# PROBLEM REQUIREMENTS
Repeat each entry below exactly, omitting any picture it holds.

# RECORDS PROVIDED
* * * * * * * * *
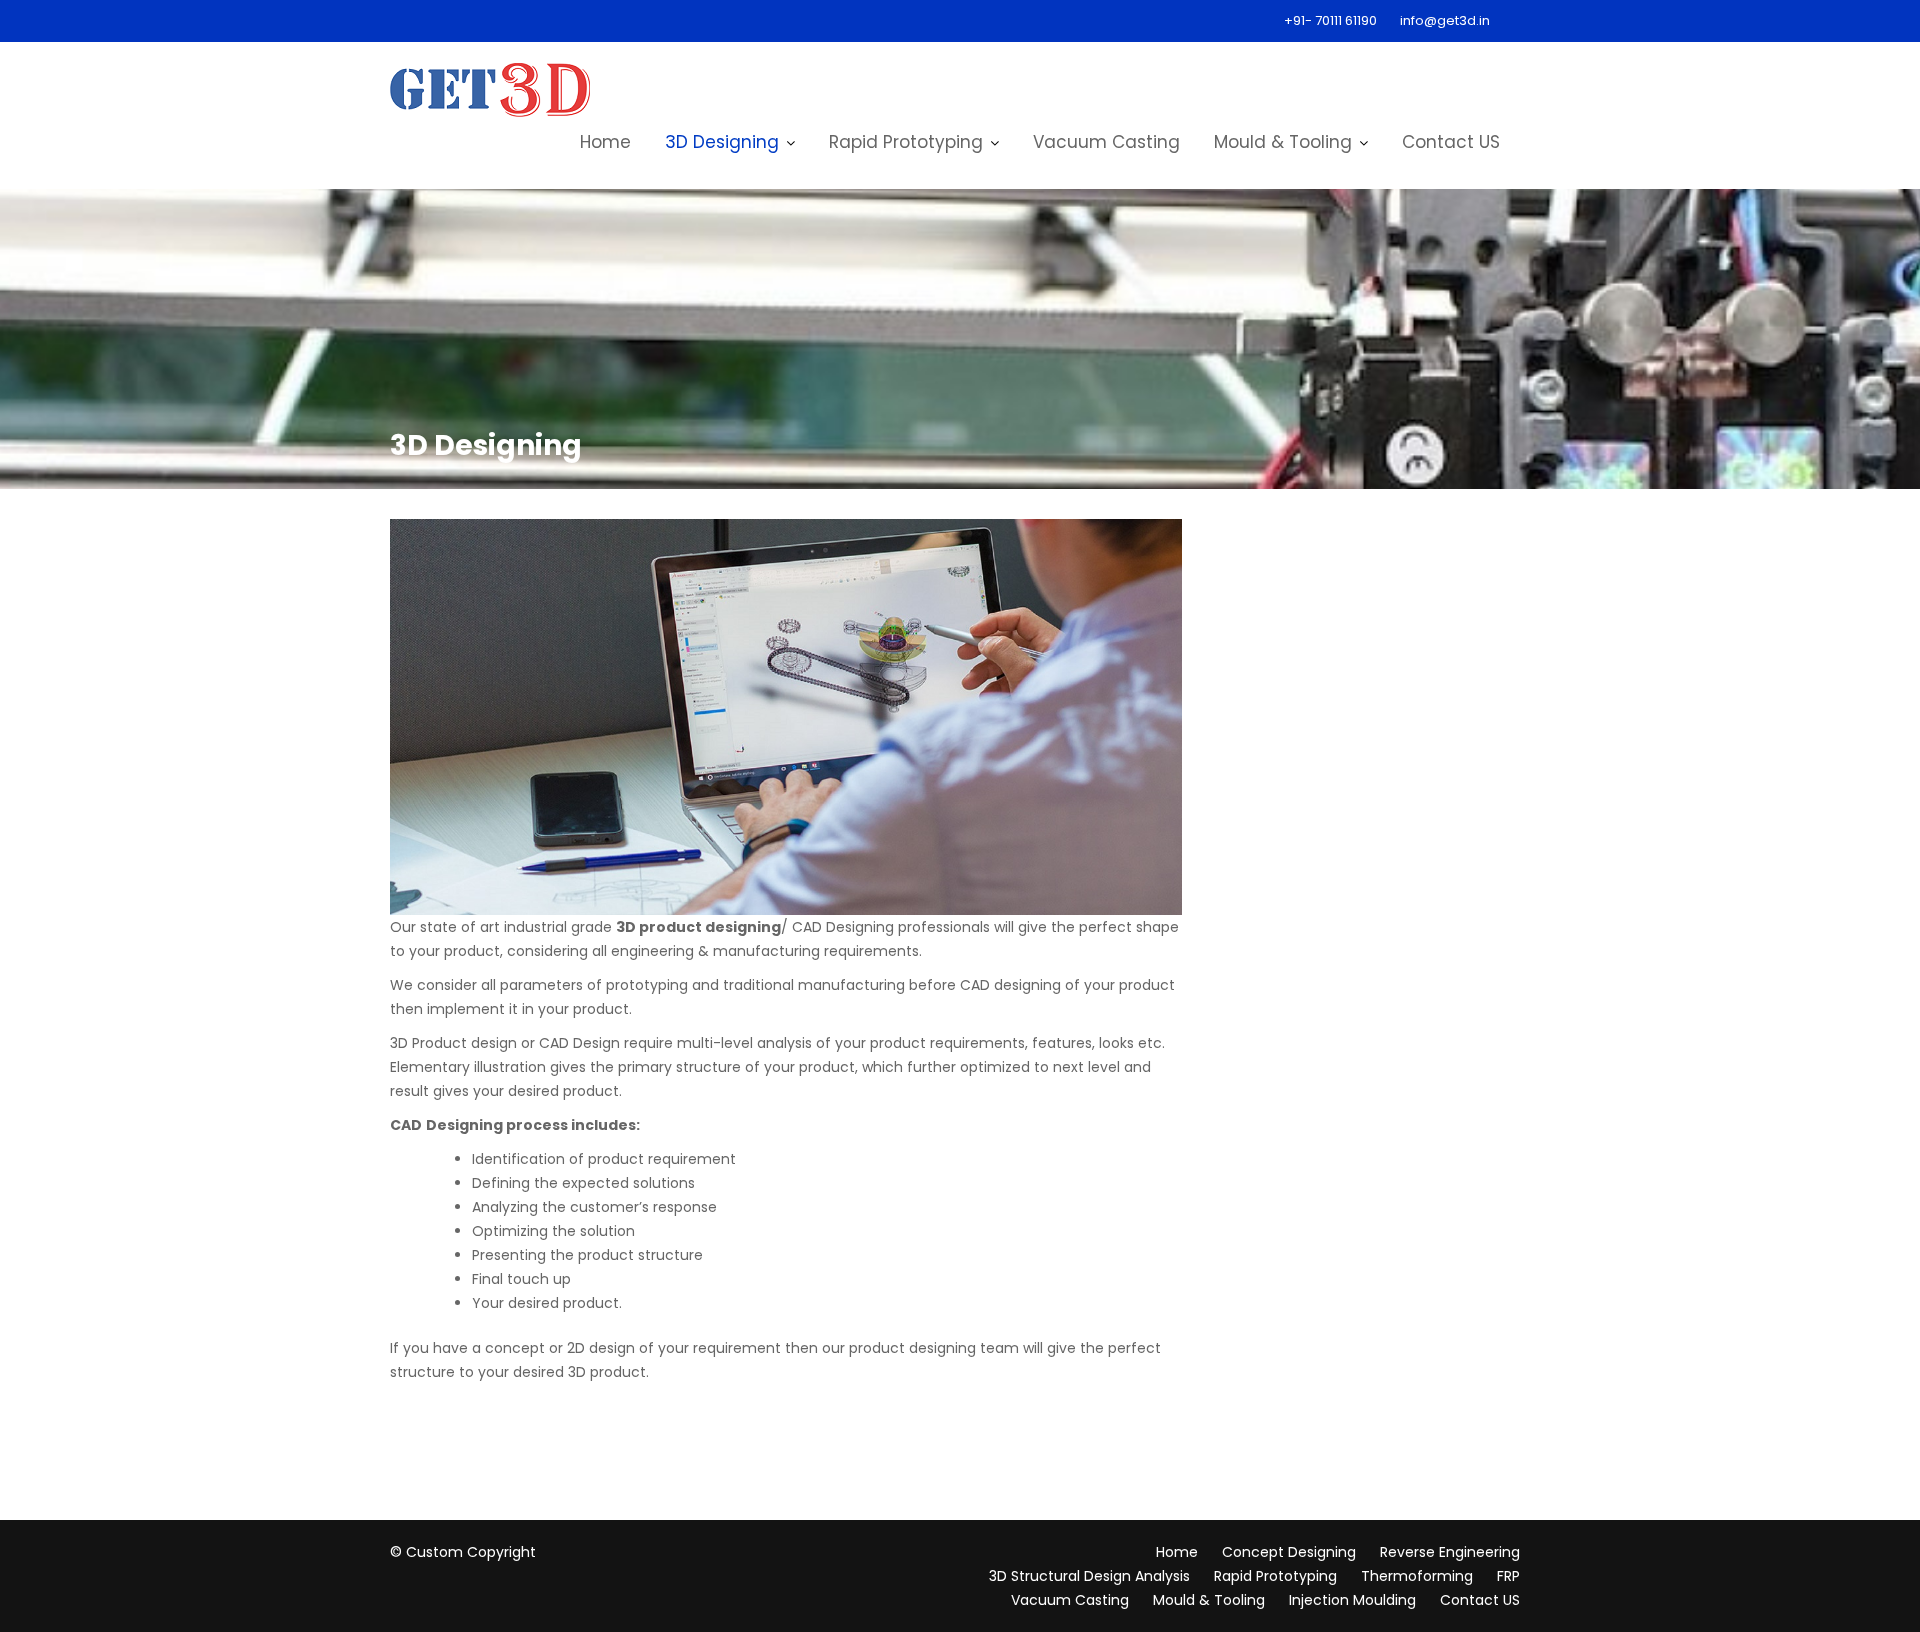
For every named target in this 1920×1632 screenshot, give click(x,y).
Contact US (1451, 142)
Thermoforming (1417, 1576)
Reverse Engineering (1450, 1552)
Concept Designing (1289, 1552)
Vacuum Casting (1106, 142)
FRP (1508, 1576)
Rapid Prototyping (906, 142)
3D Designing (722, 142)
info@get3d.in (1445, 20)
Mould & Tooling (1283, 142)
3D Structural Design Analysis (1089, 1576)
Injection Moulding (1352, 1600)
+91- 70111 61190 (1330, 20)
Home (605, 142)
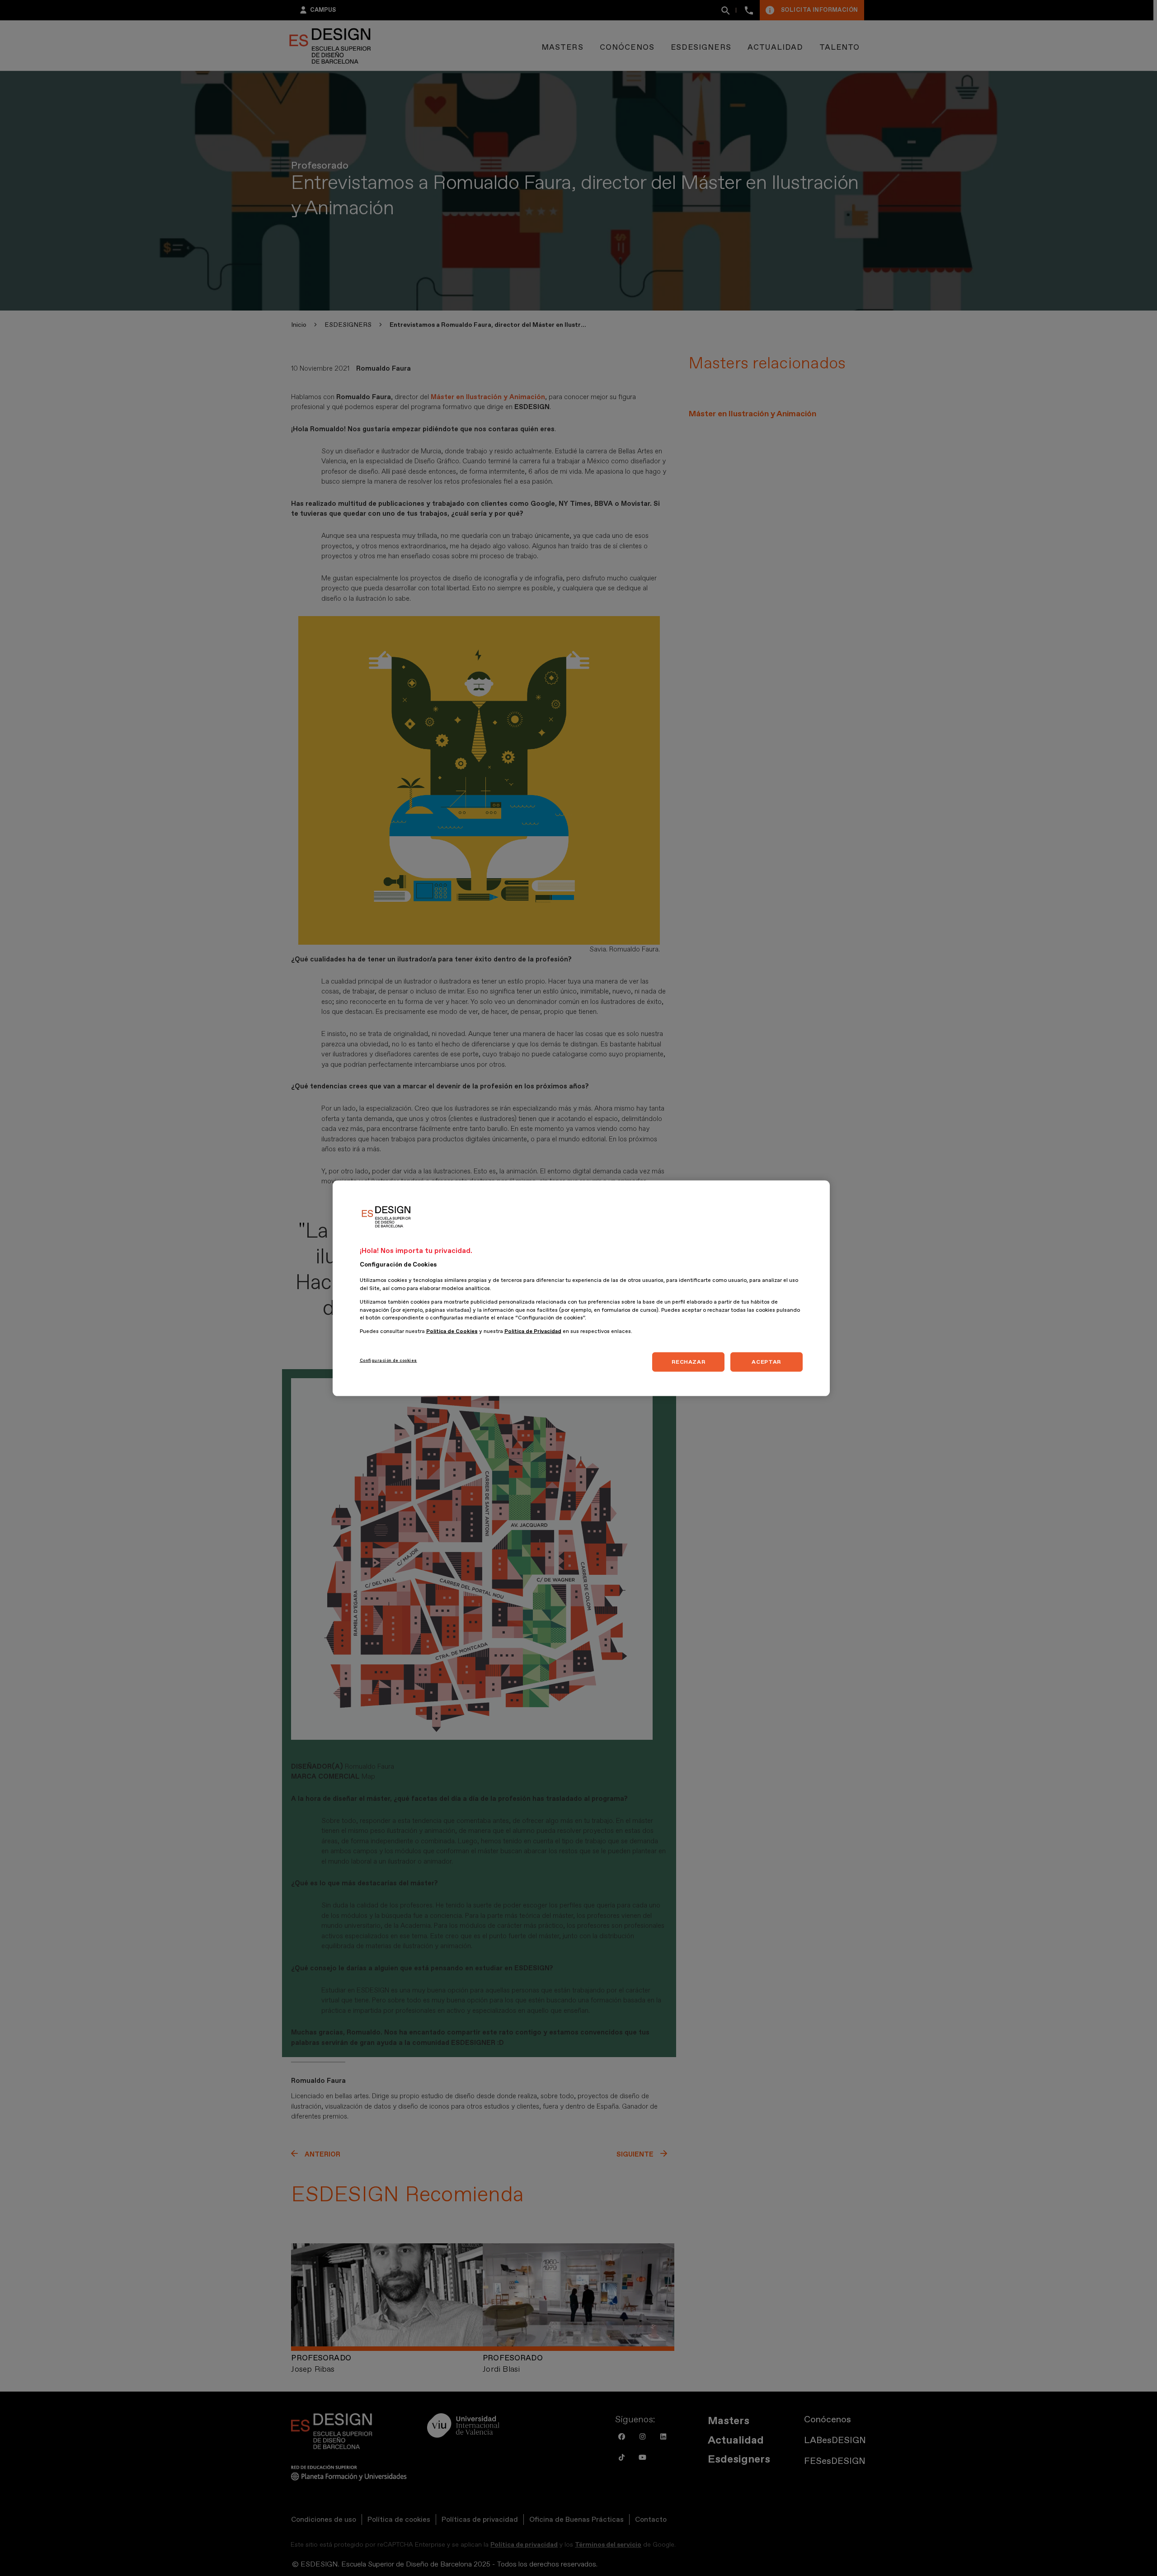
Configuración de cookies (388, 1360)
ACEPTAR (766, 1361)
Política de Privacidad (532, 1331)
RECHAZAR (688, 1361)
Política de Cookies (452, 1331)
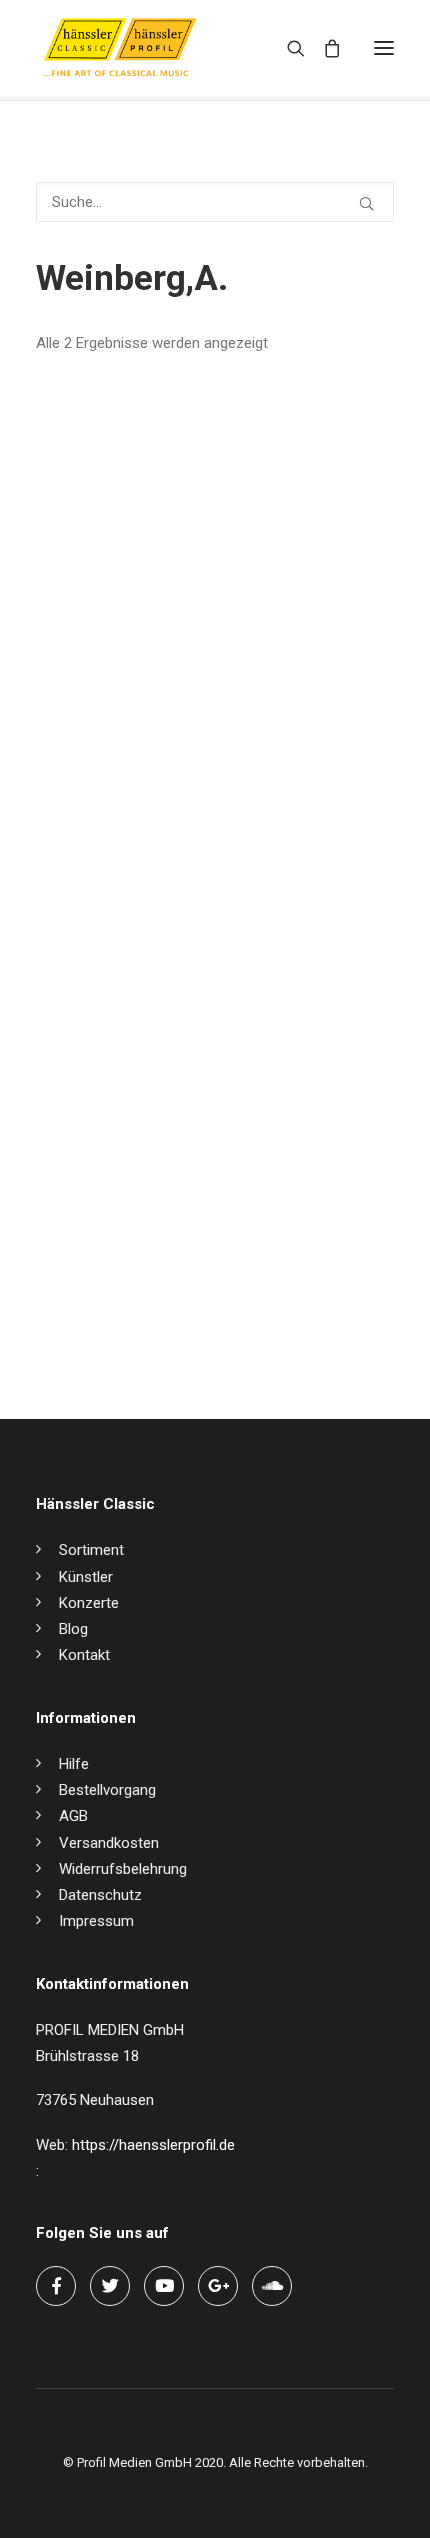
* * * * * * * * *
# RESULT FOR THIS EXERCISE
For every named target in this 1920×1632 screenshot, give click(x,y).
Contact US (1451, 142)
Thermoforming (1417, 1576)
Reverse Engineering (1450, 1552)
Concept Designing (1289, 1552)
Vacuum Casting (1106, 142)
FRP (1508, 1576)
Rapid Prototyping (906, 142)
3D Designing (722, 142)
info@get3d.in (1445, 20)
Mould & Tooling (1283, 142)
3D Structural Design Analysis (1089, 1576)
Injection Moulding (1352, 1600)
+91- 70111 61190 (1330, 20)
Home (605, 142)
Configuración de cookies (388, 1360)
ACEPTAR (766, 1361)
Política de Privacidad (532, 1331)
RECHAZAR (688, 1361)
Política de Cookies (452, 1331)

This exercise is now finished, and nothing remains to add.